La première fois que je rencontrais Pascal Fessard c’était au «Pied de cochon», un petit restaurant rustique et chaleureux, sur l’avenue de Pérolles à Fribourg. C’était au printemps 2013. Le lieu n’était pas choisi au hasard: «il y avait du Wifi». On pouvait donc plonger ensemble, par-delà l’écran de son ordinateur, dans l’aventure qui le passionnait: cath.ch. Il en était le capitaine, le «webéditeur» dans le jargon. Il y a investi toute sa compétence, mais aussi son temps, sa créativité et sa générosité. Entre ses mains, ce site allait rapidement devenir un incontournable de la presse catholique romande.
Ce n’était pas toujours facile de le suivre, Pascal, tant il débordait d’idées. Il avait toujours un coup d’avance quant à l’évolution de ce nouveau média. C’était un visionnaire qui, comme toute personne favorisée de quelque trait génial, souffrait parfois du rythme ordinaire dans lequel évoluait son univers professionnel.
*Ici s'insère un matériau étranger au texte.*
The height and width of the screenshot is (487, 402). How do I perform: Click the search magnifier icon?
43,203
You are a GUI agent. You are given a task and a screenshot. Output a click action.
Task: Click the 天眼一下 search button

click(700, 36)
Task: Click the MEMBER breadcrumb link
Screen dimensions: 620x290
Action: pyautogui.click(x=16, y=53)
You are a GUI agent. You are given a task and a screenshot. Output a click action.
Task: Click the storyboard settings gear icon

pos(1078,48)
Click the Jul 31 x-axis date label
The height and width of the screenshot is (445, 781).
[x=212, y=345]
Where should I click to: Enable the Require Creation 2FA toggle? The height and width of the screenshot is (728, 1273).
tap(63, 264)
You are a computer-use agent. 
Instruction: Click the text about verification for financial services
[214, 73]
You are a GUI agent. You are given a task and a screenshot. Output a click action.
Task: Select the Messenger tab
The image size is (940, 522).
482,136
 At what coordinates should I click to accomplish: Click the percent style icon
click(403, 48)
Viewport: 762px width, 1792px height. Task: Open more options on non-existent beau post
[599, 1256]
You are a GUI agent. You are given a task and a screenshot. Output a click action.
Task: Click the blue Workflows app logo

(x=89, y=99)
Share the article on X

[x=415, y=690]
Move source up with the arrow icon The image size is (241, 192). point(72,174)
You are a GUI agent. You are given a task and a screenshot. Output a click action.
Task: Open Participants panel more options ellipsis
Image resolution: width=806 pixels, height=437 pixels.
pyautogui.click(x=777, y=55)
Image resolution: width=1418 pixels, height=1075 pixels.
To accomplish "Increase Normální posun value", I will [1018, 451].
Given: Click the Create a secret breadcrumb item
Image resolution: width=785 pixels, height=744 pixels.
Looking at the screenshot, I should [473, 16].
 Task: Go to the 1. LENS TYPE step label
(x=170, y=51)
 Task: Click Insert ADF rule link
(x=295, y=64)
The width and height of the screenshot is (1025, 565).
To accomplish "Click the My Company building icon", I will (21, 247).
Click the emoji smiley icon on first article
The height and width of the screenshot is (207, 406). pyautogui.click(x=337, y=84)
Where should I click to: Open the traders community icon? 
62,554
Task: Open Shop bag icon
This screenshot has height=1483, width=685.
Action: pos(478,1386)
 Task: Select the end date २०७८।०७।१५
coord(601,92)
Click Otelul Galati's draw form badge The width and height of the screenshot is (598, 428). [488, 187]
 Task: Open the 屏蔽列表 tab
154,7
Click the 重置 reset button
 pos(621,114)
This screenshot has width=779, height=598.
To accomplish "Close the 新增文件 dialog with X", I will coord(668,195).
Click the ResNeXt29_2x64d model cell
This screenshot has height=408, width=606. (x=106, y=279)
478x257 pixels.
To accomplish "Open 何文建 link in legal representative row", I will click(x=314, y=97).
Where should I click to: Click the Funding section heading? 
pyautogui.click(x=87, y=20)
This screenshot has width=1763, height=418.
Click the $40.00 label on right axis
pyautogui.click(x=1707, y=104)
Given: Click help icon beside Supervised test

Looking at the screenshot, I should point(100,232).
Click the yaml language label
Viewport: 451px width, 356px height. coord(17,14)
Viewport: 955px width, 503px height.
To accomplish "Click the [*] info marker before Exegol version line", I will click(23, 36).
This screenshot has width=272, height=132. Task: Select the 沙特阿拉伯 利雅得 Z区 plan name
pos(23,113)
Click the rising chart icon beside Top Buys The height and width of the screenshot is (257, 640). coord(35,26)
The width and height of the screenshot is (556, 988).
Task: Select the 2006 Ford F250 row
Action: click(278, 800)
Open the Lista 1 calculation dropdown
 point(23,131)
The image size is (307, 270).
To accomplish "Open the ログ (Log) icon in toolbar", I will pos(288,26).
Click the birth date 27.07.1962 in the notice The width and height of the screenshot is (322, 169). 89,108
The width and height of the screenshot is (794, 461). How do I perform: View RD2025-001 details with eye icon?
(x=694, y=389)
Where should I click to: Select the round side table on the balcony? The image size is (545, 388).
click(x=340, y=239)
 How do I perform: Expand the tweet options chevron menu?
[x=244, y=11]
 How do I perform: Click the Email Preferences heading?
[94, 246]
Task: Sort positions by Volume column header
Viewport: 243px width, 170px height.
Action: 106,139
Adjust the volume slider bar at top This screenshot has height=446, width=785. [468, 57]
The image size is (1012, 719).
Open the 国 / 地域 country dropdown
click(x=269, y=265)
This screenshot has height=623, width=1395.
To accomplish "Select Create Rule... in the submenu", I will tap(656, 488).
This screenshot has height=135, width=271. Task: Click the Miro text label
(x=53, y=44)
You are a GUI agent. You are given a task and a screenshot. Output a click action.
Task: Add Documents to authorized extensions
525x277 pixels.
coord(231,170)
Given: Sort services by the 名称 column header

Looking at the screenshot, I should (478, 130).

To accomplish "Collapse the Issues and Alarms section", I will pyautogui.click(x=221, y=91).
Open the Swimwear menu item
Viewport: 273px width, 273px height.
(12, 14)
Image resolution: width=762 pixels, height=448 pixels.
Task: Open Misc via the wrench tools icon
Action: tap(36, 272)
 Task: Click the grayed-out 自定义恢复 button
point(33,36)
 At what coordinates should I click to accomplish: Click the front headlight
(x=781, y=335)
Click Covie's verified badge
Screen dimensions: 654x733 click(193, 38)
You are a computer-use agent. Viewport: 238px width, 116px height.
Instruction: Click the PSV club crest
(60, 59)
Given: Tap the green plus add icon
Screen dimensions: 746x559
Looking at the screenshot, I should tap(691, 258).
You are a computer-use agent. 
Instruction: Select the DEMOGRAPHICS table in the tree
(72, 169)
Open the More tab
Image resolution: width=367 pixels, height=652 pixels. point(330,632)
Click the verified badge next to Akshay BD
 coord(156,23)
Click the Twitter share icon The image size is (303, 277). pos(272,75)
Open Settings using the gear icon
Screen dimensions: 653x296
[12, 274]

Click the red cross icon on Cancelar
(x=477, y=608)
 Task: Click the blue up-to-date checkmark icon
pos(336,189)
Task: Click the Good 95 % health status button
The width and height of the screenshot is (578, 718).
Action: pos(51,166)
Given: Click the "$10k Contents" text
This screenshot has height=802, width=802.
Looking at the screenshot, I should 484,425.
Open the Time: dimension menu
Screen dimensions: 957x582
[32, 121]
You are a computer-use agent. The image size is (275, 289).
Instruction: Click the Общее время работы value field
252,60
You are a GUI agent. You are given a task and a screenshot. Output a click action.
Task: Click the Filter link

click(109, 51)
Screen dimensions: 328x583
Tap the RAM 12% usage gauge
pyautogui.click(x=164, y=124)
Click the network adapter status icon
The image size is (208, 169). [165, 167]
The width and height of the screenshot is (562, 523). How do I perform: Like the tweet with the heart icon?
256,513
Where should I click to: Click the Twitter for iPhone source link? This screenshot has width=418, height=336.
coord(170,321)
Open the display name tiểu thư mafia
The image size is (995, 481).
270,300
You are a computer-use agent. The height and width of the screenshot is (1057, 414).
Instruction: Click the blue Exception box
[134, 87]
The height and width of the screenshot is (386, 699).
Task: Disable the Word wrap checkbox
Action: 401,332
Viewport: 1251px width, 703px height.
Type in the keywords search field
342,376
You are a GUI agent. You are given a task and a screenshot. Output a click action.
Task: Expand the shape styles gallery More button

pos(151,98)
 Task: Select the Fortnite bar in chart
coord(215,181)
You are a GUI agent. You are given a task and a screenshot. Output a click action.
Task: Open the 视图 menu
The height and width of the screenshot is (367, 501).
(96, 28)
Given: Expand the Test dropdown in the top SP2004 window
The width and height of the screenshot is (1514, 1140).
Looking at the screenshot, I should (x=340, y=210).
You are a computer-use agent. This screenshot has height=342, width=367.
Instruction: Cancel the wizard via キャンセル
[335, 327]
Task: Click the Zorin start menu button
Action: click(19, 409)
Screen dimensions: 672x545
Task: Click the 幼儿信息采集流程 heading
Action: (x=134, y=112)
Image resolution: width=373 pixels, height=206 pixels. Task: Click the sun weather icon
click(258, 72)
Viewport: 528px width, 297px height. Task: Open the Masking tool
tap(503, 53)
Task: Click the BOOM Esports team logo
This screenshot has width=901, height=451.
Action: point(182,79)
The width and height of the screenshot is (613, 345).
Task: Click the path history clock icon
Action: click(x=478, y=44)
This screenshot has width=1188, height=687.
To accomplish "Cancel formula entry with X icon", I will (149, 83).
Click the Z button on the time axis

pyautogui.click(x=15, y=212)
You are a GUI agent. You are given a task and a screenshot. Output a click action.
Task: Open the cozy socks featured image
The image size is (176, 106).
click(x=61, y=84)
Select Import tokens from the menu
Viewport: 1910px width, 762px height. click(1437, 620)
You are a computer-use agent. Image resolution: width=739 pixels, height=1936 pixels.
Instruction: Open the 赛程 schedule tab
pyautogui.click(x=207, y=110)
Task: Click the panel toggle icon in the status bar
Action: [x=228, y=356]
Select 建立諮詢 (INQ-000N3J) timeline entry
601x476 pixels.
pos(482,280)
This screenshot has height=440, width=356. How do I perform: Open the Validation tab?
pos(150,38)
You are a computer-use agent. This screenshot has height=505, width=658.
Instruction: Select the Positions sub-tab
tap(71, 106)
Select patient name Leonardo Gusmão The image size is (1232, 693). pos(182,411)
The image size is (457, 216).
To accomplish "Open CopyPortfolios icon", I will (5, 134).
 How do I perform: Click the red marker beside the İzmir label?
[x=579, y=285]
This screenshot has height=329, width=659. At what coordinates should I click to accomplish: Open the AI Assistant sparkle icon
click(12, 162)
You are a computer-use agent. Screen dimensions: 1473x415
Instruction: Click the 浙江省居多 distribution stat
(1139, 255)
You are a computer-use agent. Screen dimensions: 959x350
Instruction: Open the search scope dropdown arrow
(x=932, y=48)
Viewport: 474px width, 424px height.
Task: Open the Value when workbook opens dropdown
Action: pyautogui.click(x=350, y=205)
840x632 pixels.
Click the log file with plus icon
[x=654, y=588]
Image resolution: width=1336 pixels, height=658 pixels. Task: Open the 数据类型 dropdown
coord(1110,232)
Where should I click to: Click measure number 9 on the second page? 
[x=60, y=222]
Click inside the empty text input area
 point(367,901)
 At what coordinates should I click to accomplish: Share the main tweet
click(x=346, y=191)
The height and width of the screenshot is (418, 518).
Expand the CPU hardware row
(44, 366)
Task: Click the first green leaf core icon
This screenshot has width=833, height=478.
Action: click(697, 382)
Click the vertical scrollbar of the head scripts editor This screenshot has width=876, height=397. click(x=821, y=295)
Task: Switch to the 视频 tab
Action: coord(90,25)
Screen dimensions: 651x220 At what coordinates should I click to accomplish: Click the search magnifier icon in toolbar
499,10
Il gérait le site et son environnement dans leur ensemble, des petites tracasseries administratives aux questions techniques et stratégiques, sans oublier l’écriture. Pascal, c’était aussi une plume d’une fraîcheur frisant parfois l’impertinence. Il faut relire ses chroniques pour saisir l’acuité de sa pensée: précise, incisive parfois, mais toujours empreinte de respect et d’une foi sincère qui affleurait souvent sous un humour décapant.
Lancé en 2011, cath.ch allait rapidement atteindre sa phase de maturité. Trois ans plus tard, il devenait le point de jonction du travail de trois rédactions: l’Agence de Presse Internationale Catholique (APIC), le Centre Catholique de Radio et Télévision (CCRT) et Catholink, entité médiatique à l’origine du portail catholique suisse.
La maladie a surgi à ce moment-là, abrupte et inattendue. Ce cancer protéiforme allait tout chambouler.
Je me souviens de mon appréhension lorsque je l’ai revu peu après le diagnostic. A 30 ans, il arrive que l’on manque de ressources pour rejoindre le non-sens d’une maladie qui voile soudainement l’horizon. Pascal m’a aidé – et je ne dois pas être le seul – à lever le regard. Il n’était pas d’abord un malade, mais un époux, un père, un philosophe et un journaliste vivant. Nous avons passé des heures à parler de ce métier de journaliste qui nous rapprochait, de notre expérience professionnelle commune, du trépied ou de la caméra qui nous permettaient de retranscrire le monde qui nous entourait. Rien d’incongru dans ces échanges au plus près des petites choses du quotidien: Pascal était vivant jusqu’au bout. C’est ce que je retiens de cette vie que nous «célèbrerons» jeudi, selon le terme magnifique de son faire-part: ce n’est pas tant le faste ou l’extraordinaire qui fait la densité du quotidien, mais la capacité de déceler la grandeur des petites choses de la vie. Pascal en restera le témoin.